Computer-Assisted Screening for Intimate Partner Violence in Family Practice - Full Text View

Computer-Assisted Screening for Intimate Partner Violence in Family Practice

This study is ongoing, but not recruiting participants.

Sponsors and Collaborators:	St. Michael's Hospital, Toronto University of Toronto Canadian Institutes of Health Research (CIHR)
Information provided by:	St. Michael's Hospital, Toronto
ClinicalTrials.gov Identifier:	NCT00385034

Purpose

This study tested the effectiveness of computer-assisted screening for identifying patients at risk of intimate partner violence (IPV) in a Canadian family practice.
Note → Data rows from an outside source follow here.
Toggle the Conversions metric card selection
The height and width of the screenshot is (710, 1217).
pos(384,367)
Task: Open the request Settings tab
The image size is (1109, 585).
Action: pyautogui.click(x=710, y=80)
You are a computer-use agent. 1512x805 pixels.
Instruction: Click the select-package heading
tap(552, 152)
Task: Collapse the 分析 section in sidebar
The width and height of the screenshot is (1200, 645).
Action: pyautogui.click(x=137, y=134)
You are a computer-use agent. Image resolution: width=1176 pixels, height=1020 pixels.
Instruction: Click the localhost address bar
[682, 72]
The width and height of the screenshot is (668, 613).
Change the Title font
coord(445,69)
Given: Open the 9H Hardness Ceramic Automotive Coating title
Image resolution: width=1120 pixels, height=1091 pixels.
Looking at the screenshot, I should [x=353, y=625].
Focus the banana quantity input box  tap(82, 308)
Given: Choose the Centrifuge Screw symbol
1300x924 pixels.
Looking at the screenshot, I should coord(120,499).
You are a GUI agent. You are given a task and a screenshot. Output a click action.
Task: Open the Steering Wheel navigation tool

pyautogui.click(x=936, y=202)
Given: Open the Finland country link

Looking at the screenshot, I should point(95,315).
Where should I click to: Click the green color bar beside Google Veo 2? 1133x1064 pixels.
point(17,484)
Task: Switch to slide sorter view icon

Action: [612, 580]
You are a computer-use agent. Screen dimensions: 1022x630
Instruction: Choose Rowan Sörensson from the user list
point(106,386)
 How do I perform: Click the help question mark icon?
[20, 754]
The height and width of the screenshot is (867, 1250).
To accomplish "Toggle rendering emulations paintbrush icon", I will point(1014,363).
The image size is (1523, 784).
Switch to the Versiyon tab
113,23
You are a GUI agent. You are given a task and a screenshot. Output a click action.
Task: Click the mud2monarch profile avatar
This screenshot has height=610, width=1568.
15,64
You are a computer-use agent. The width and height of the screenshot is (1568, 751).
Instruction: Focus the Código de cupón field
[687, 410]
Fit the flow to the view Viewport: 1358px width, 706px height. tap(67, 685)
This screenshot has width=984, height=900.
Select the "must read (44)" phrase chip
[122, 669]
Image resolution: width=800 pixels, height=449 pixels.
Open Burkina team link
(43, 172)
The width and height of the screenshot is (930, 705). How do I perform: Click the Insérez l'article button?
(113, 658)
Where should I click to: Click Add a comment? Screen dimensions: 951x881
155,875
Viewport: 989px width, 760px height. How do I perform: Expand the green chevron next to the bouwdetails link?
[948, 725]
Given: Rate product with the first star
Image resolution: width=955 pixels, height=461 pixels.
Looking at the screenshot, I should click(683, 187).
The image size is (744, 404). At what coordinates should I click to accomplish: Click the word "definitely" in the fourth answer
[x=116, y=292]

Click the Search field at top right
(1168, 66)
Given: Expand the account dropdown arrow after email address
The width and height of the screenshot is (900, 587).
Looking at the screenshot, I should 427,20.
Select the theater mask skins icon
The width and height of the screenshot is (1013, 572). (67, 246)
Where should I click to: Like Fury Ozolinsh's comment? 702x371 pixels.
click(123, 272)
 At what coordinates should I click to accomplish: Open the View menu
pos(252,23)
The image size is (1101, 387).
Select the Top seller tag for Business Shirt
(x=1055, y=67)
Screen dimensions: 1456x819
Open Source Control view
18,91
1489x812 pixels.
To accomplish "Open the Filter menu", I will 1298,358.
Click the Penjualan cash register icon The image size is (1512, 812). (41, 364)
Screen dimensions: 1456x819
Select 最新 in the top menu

It was hypothesized that the use of computer-assisted screening among female patients would lead to higher rates of IPV discussion-opportunity and IPV detection during medical consultations, compared to patients receiving standard medical care.

Condition	Intervention
Screening for Partner Violence	Device: Interactive computer based health-risk survey before doctor's visit

U.S. FDA Resources

Study Type:	Interventional
Study Design:	Screening, Randomized, Open Label, Active Control, Parallel Assignment, Efficacy Study

Official Title:	Computer-Assisted Screening for Intimate Partner Violence in Family Practice - a Randomized Controlled Trial

Further study details as provided by St. Michael's Hospital, Toronto:

Primary Outcome Measures:

Discussion-opportunity about risk of partner abuse during physician-patient medical encounter (audiotaped data)
Detection of partner abuse during physician-patient medical encounter (audio taped data)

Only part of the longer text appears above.